Fire! Fire! Get out! Get out!

One man yelled as he ran around grabbing a bucket from the well. Several people came out of their homes and places of business and grabbed some wooden buckets and started pouring them on the ground around the houses that were burning. They could not provide water fast enough to put out the extremely hot fire, but they could make the ground wet around the homes that were burning to stop the fire from spreading. Everyone did not notice the fire until it was too late. The place that was burning was a blacksmith shop and everyone was used to seeing smoke coming from it. They kept pouring water in a circle around the houses until they could tell that it was not going to spread to more houses.

******

The Evenshaw Basin was flat with tall grass and smaller trees called Dragon Bush. The trees had long thorns on them and the leaves turned bright red in the fall, reaching up seven to eight feet high with about the same width. In certain locations around the Basin, the trees grew more and in other locations the grasses grew more. Around the Basin the mountain ranges extended above the clouds.

Kaylin Borlynn had been to the base of the mountains in all directions, but only to the side that faced into the Evenshaw Basin. Her job was to escort people and merchants to the other side of the Basin and to different locations without being harmed by the raiders and bandits. There were four roads going in and out of the Basin, which led to four different kingdoms on each side. East and west roads lead from the kingdom of Woodhaven to the Kingdom of Oldenberg. The north and south roads go to the Kingdom of Eile and the Kingdom of Phetserath. This was the fastest way to get from kingdom to kingdom. The Basin roads were straight and flat, people and wagons could move fast from one side to the other. It was possible to go around but it would take months longer. The roads are very narrow, winding, and unmaintained. There were always the hazards of wildlife and bandits with little to no protection except whatever weapons travelers carried with them. In the Basin, four wagons could travel side by side on the roads. But Kaylin had been told that in the mountains it was lucky if one wagon got through. She had heard many, many stories about life on the other side of the mountains and in the different kingdoms. Kaylin had grown up hearing stories her dad told her about life in the Kingdom of Woodhaven. About how big the trees are and the wildlife. How people there always lived with nature and how people respected it. Sometimes when she slept, she would dream about going there. She had really never sat down and talked about the other kingdoms with other people. She had heard stories, though. The Kingdom of Eile was where the people who could use magic lived. The magic was strong there for some reason, but she did not know why.

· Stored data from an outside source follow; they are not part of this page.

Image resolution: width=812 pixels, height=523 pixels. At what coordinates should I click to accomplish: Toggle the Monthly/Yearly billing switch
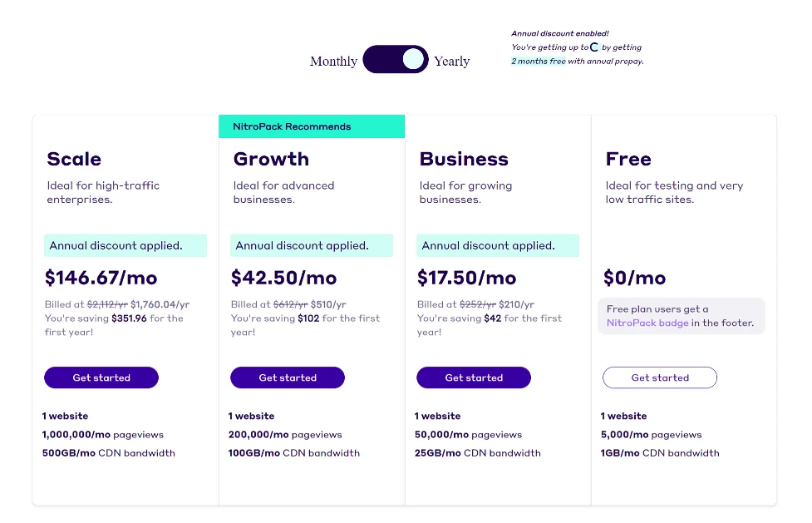[x=396, y=59]
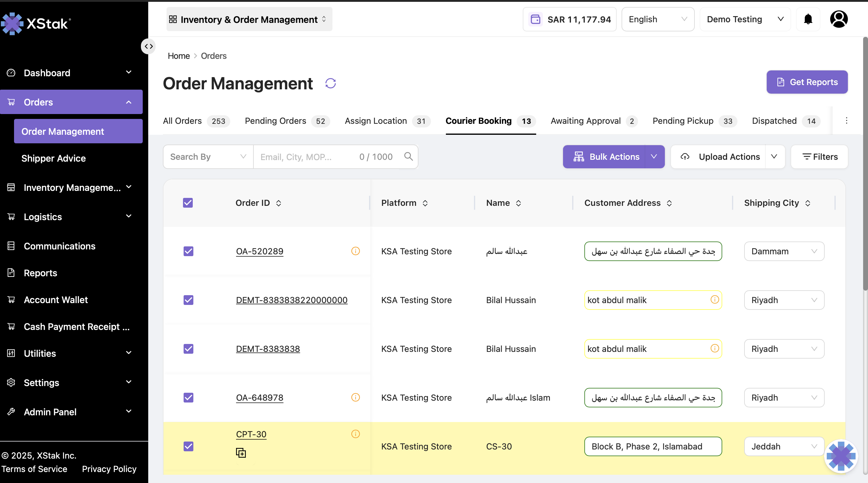The width and height of the screenshot is (868, 483).
Task: Uncheck the checkbox for order OA-520289
Action: (x=188, y=251)
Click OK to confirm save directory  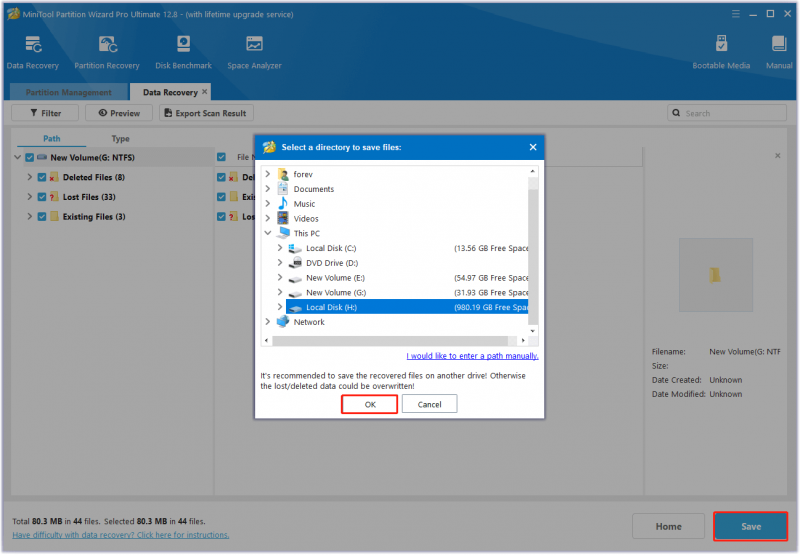[369, 405]
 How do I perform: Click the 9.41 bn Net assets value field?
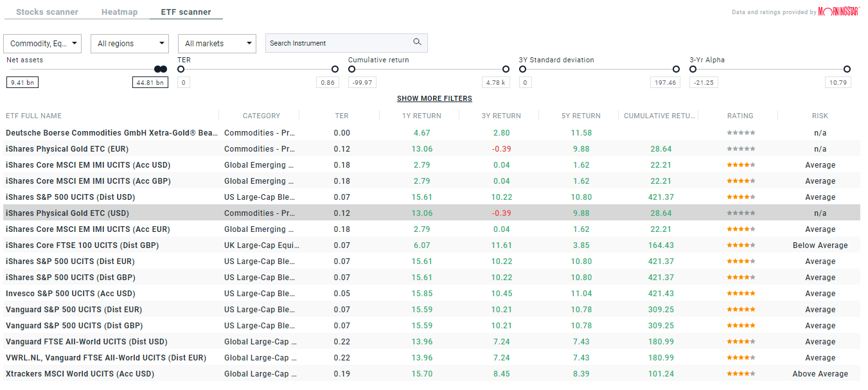click(22, 82)
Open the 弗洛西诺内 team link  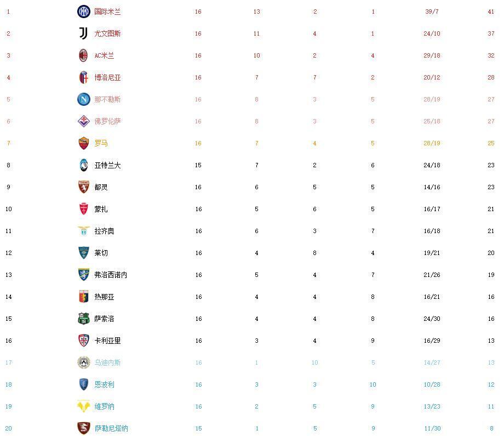pos(111,275)
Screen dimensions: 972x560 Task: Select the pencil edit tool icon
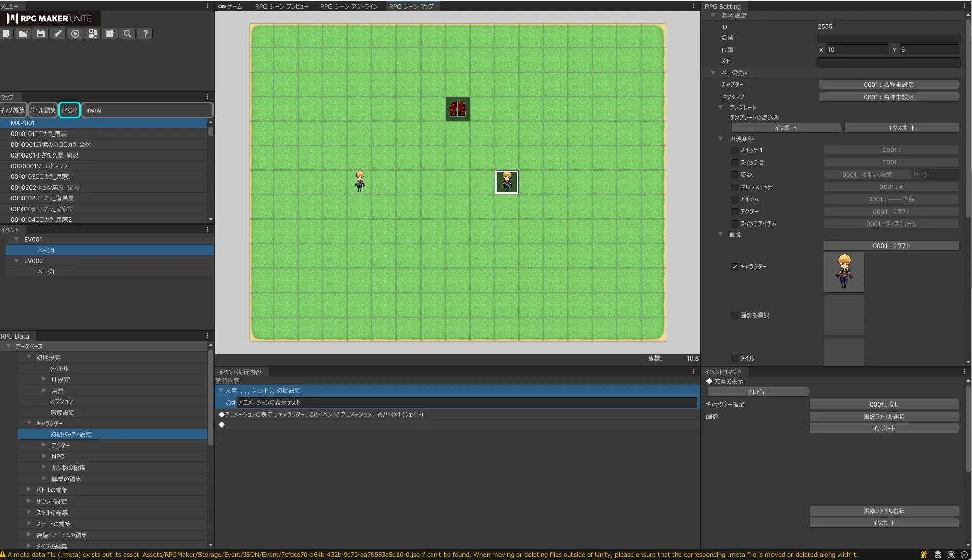point(58,34)
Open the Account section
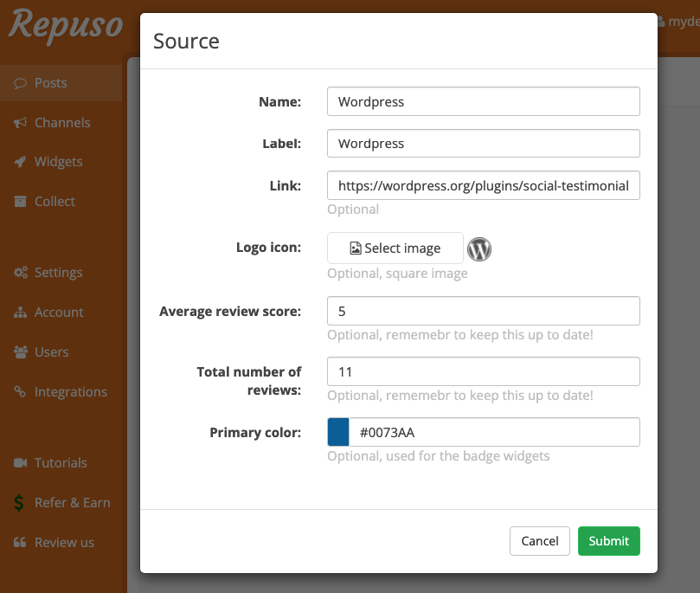 pos(55,312)
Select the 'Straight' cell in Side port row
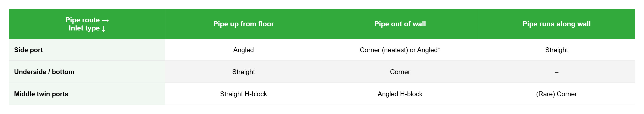 tap(557, 50)
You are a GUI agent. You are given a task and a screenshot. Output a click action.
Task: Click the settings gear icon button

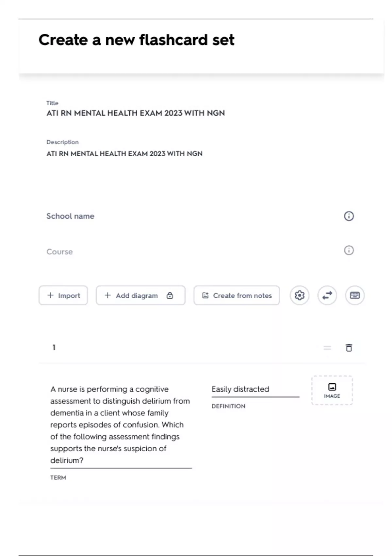point(299,295)
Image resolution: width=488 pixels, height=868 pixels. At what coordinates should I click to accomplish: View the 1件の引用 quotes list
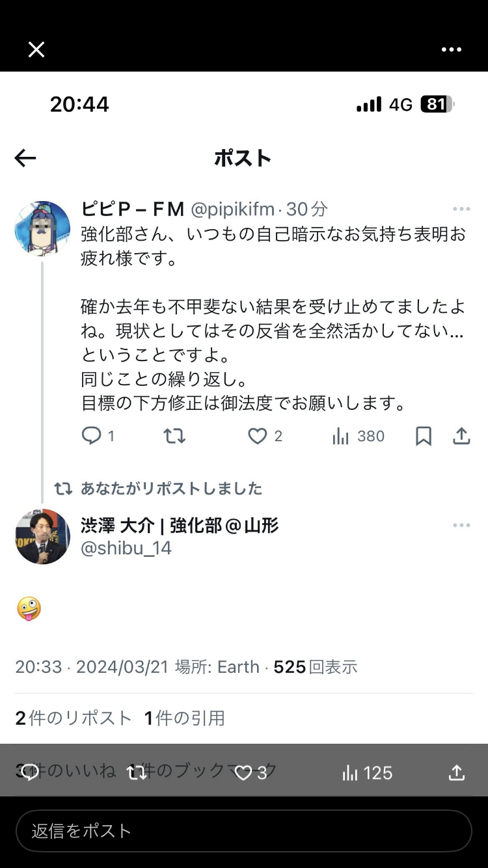pos(184,718)
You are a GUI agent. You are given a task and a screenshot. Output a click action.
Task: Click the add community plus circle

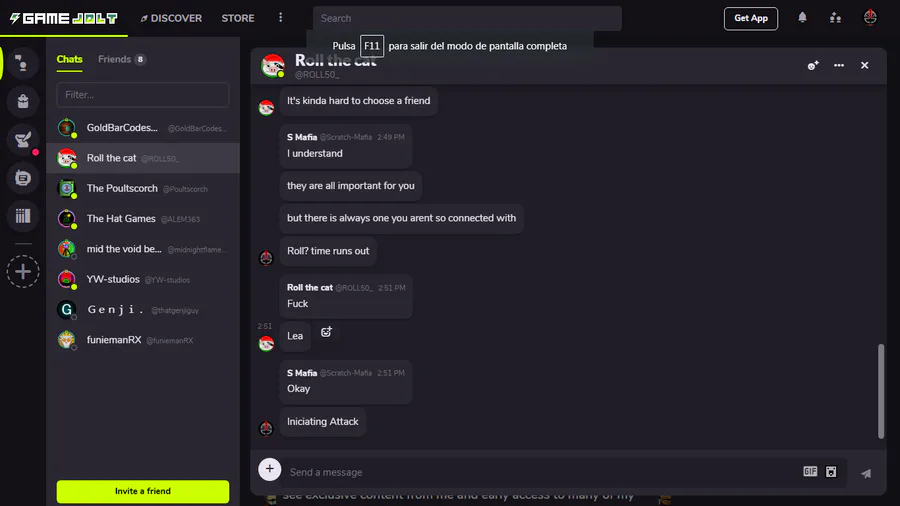(x=23, y=271)
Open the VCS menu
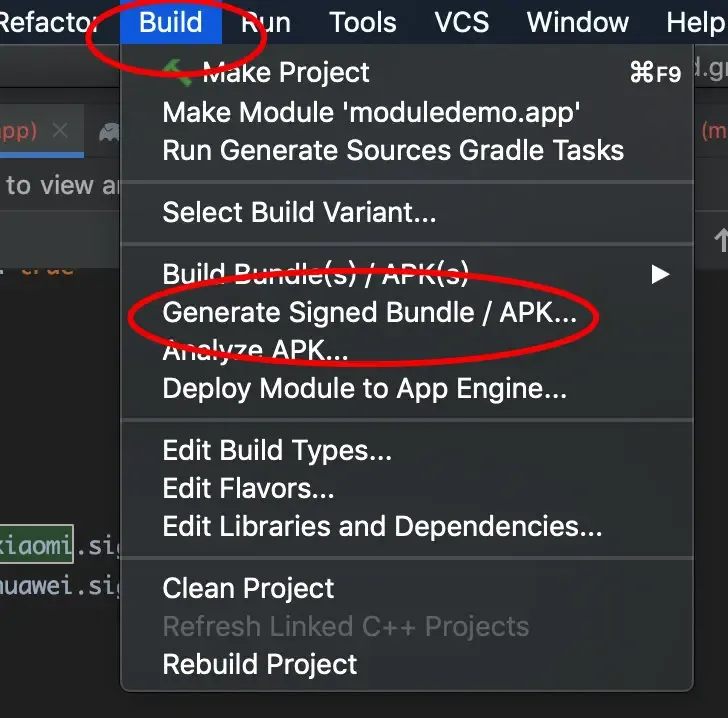 (x=461, y=22)
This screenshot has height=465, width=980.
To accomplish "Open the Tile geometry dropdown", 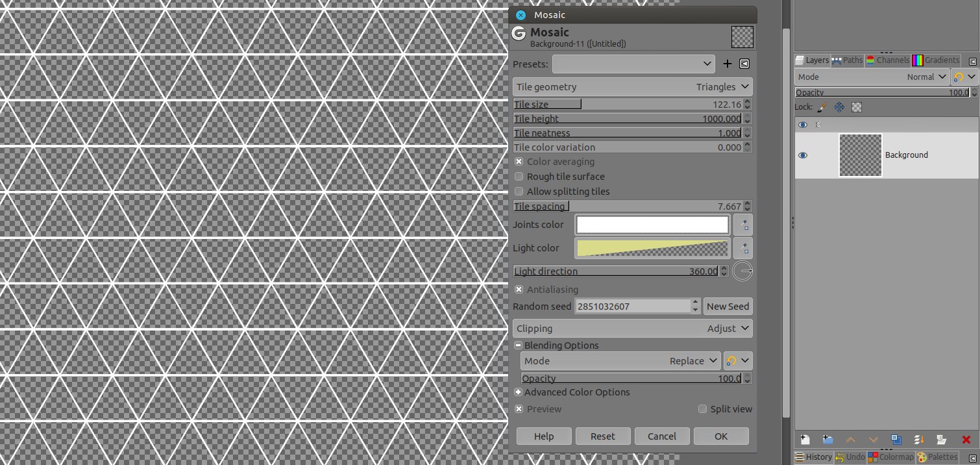I will 632,87.
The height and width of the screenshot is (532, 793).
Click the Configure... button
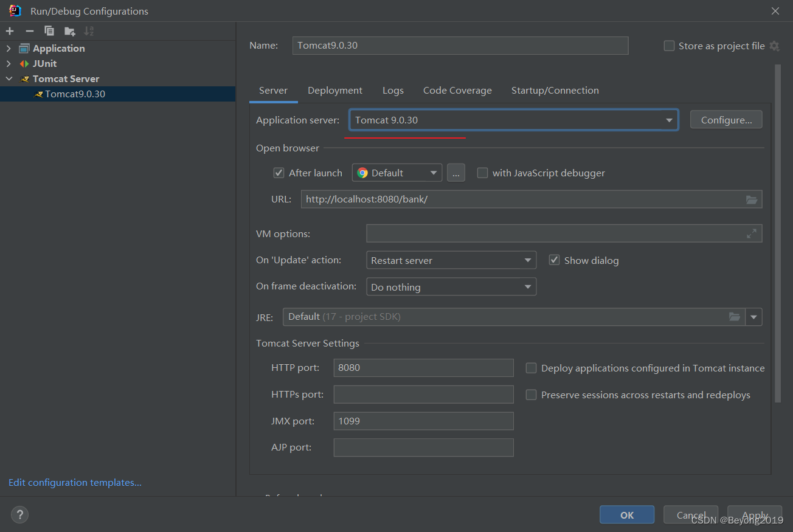pyautogui.click(x=726, y=120)
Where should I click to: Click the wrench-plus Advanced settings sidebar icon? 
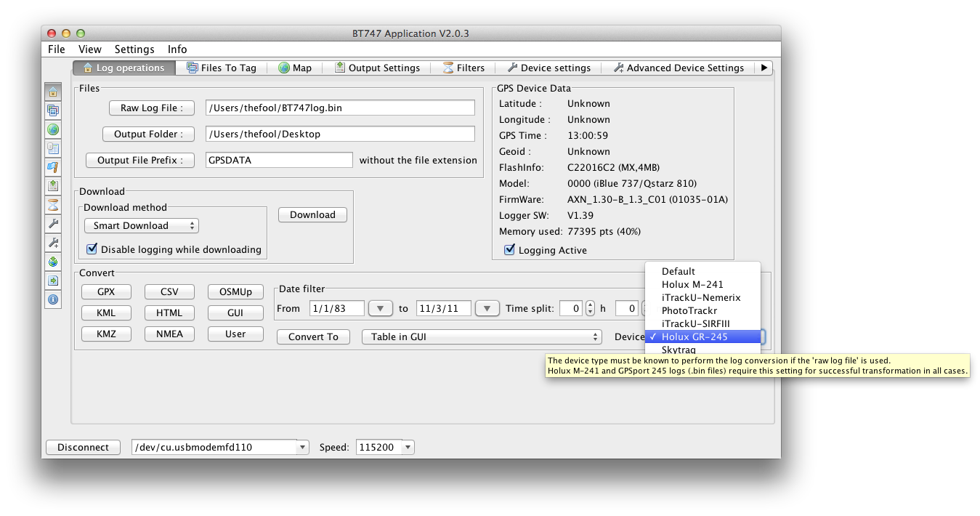[x=53, y=243]
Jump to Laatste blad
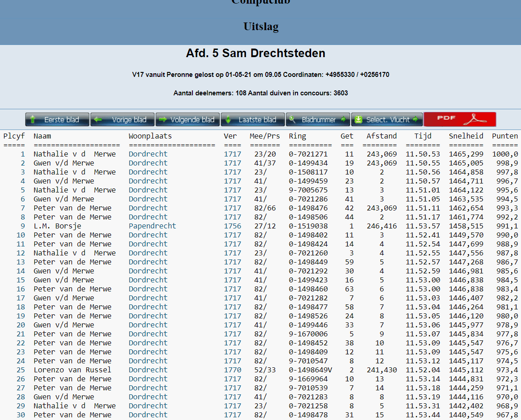 pos(253,120)
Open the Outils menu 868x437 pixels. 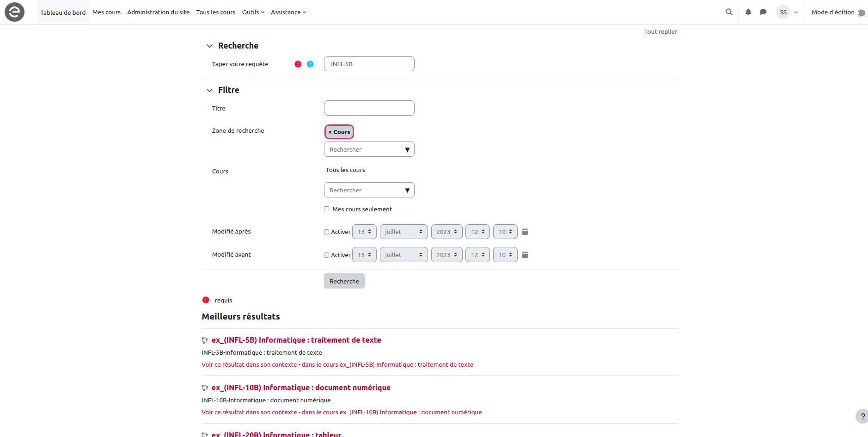click(x=253, y=12)
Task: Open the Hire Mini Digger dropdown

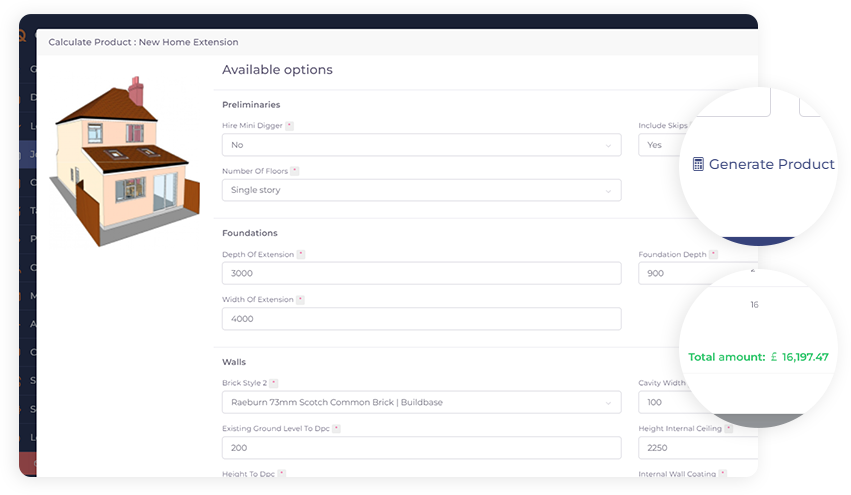Action: [420, 145]
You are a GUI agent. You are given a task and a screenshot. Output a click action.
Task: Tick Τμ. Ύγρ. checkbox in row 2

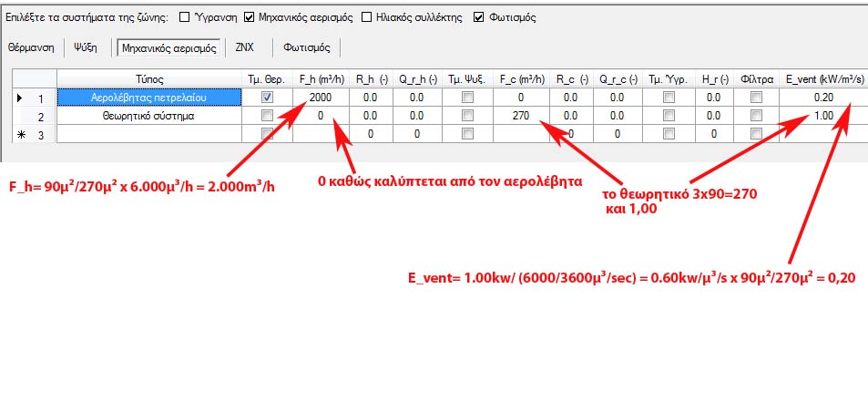[x=669, y=116]
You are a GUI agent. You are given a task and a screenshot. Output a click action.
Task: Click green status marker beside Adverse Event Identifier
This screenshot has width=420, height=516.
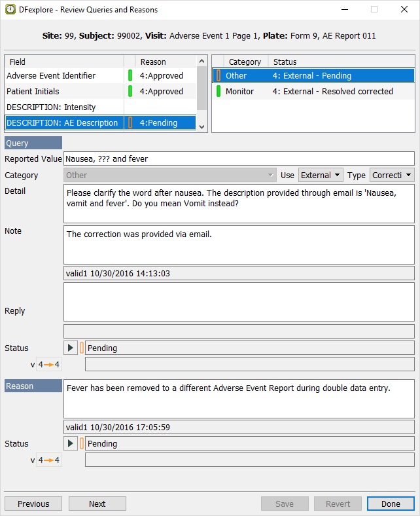pos(130,76)
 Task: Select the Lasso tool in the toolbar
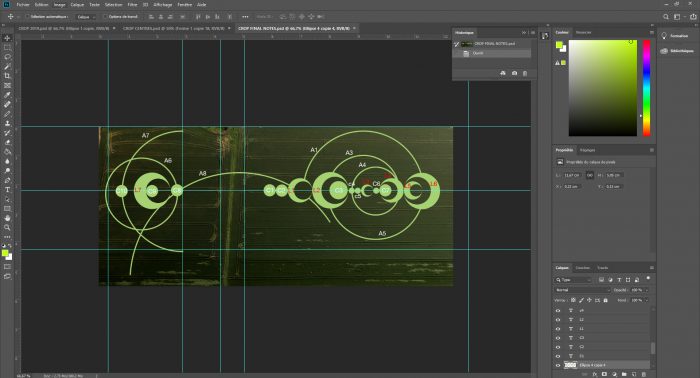pos(7,57)

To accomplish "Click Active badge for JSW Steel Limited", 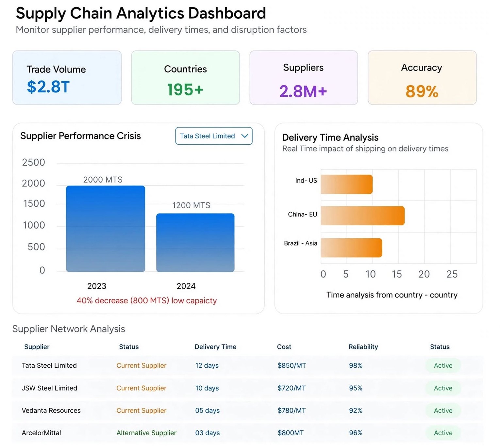I will coord(443,388).
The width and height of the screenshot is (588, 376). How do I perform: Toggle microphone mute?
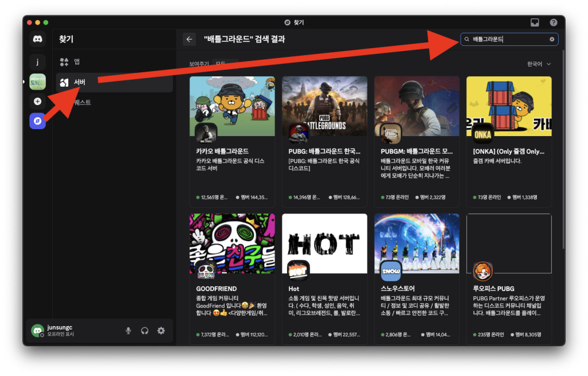coord(129,331)
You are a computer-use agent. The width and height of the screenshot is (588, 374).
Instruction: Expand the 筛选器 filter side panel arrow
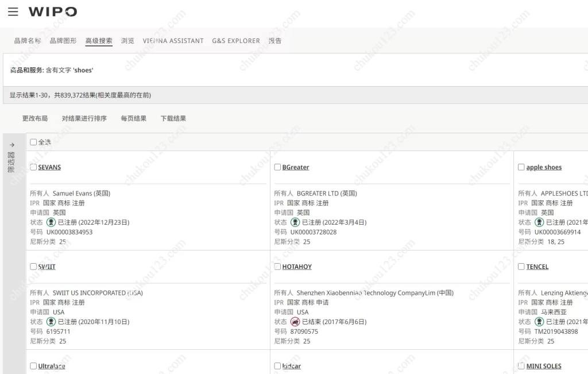pos(12,145)
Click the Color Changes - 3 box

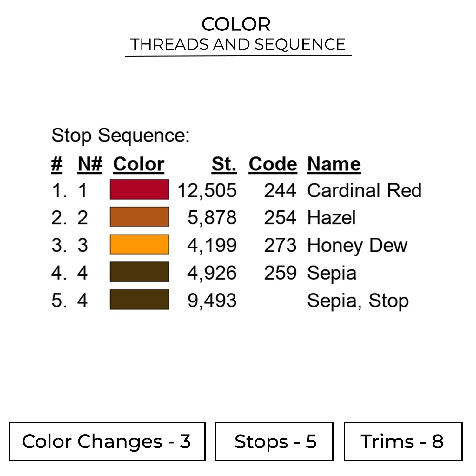click(107, 441)
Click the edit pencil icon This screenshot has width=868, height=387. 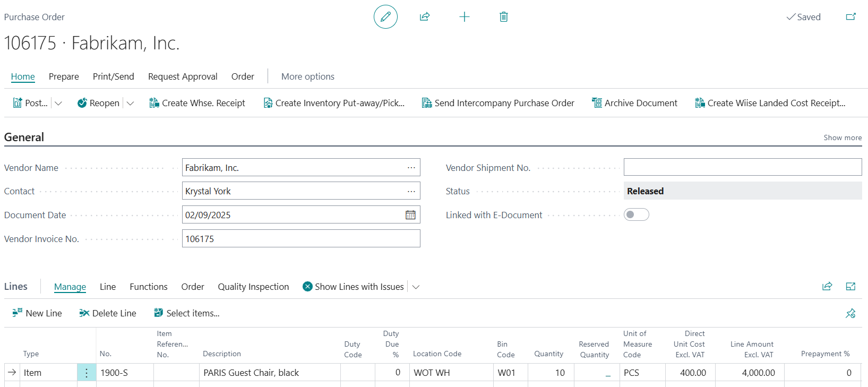[x=385, y=17]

Kaylin was content living the life she did even though she did long to get out and explore other areas outside the Basin. The first place she would like to go was Woodhaven because of all the stories she had heard from her father. She had never seen the huge trees he told stories about or the forests. She loved being with her dad and hearing the stories he told. But the years of working as a blacksmith had taken a toll on her father's body and he did not work as fast as he used to. The quality of his work was the best in the Basin and better than many of the kingdoms according to what people have said to him. With working a little slower Kaylin had to help to provide some of the income. Which was why Kaylin took a job as an escort for people across the Basin. They were not rich, but between the two of them they made a pretty good living. She charged based on the value of the goods being carried from one kingdom to the other. Working in the escort business was fairly competitive, but word got around quickly if an escort was not good or a lot better than others. Kaylin tried to get the highest priced cargo she could to get the biggest payout from the people being escorted. Food and weapons pay out much less than escorting high-ranking officials. Kaylin did not get too many of them, mainly because people felt that since she was woman she was not as good as a man. This really pissed her off. So, for the most part, she took the highest paying jobs she could, mainly escorting weapons, precious metals, and when there was none of that whatever was left she would escort.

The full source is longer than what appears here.